— Start of Given passage —

Quality safe floor covering since 1870, made from 97% percent natural raw materials.
Linoleum has long been enjoying a resurgence in popularity as a commercial and institutional floor covering. However now, the new click flooring product by Forbo Flooring Systems, Marmoleum®Click Cinch Loc puts linoleum in the hands of the homeowner and makes installing linoleum a cinch.
By 1870 until about the mid 1900s linoleum was a very popular floor covering. Originally linoleum was made from a solidified mixture of linseed oil, flax, cork, wood floor and pigments, pressed together with heavy rollers on a canvas backing.
The story begins in 1855 when Frederick Walton quite by accident noticed that a skin of dried linseed oil formed on the top of a can of linseed oil that he was using as paint thinner when he forgot to seal it properly one night. Curiously peeling it from the can he tried to think of ways that the rubbery substance could be used. Walton began experimenting with ways of drying the linseed oil quicker and continued working at things that the rubber substance could be used for.

— End of Given passage —
— Start of Dataset content —

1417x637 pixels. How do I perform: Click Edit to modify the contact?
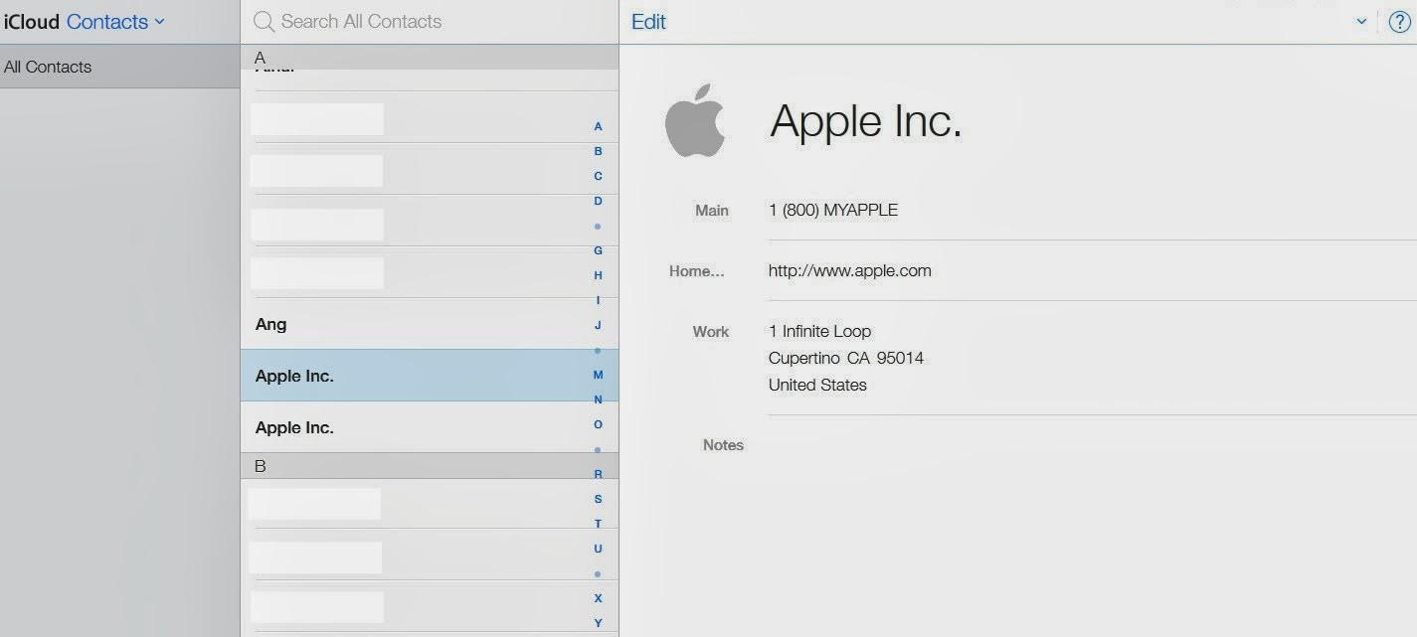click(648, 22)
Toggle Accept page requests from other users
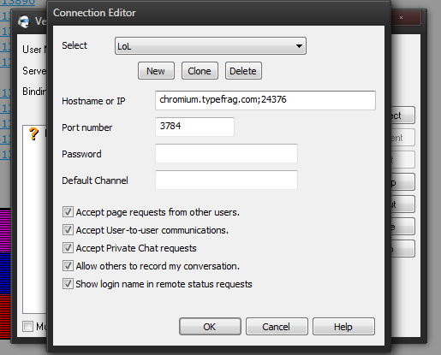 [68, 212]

— End of Dataset content —
— Start of Dataset content —

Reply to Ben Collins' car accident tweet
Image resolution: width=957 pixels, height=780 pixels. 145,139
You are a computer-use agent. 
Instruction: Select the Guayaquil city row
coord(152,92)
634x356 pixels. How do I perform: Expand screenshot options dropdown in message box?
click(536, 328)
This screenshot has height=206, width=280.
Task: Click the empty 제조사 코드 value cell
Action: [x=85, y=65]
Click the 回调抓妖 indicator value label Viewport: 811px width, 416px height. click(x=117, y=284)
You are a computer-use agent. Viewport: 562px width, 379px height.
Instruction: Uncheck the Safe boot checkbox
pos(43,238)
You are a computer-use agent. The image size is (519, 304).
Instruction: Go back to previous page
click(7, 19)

— End of Dataset content —
— Start of Dataset content —

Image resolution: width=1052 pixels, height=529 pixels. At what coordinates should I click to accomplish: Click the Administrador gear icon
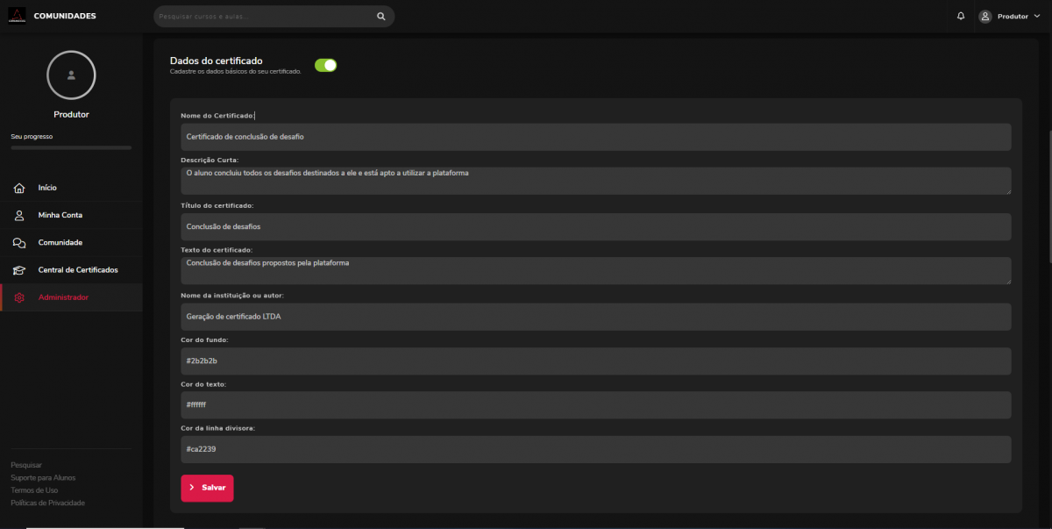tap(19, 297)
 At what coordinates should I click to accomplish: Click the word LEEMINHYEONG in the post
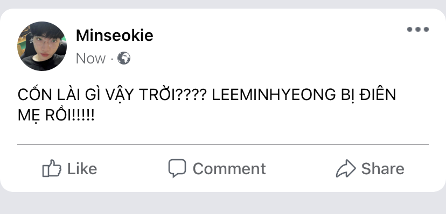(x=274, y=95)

— End of Dataset content —

» **Jobs**
1. Please say whether each statement agrees with the linoleum passage, answering yes or no and quoting the words of the passage that decide it: (a) Original linoleum was pressed onto a canvas backing. (b) Marmoleum®Click Cinch Loc is aimed mainly at commercial installers. (c) Frederick Walton's discovery took place in 1870.
2. According to the linoleum passage, what was Frederick Walton using the can of linseed oil for?
Use only the linoleum passage, not the records.

» **Outputs by task**
1.
(a) Yes: "pressed together with heavy rollers on a canvas backing."
(b) No: "puts linoleum in the hands of the homeowner and makes installing linoleum a cinch."
(c) No: "The story begins in 1855 when Frederick Walton quite by accident noticed"

2. He was using it as paint thinner.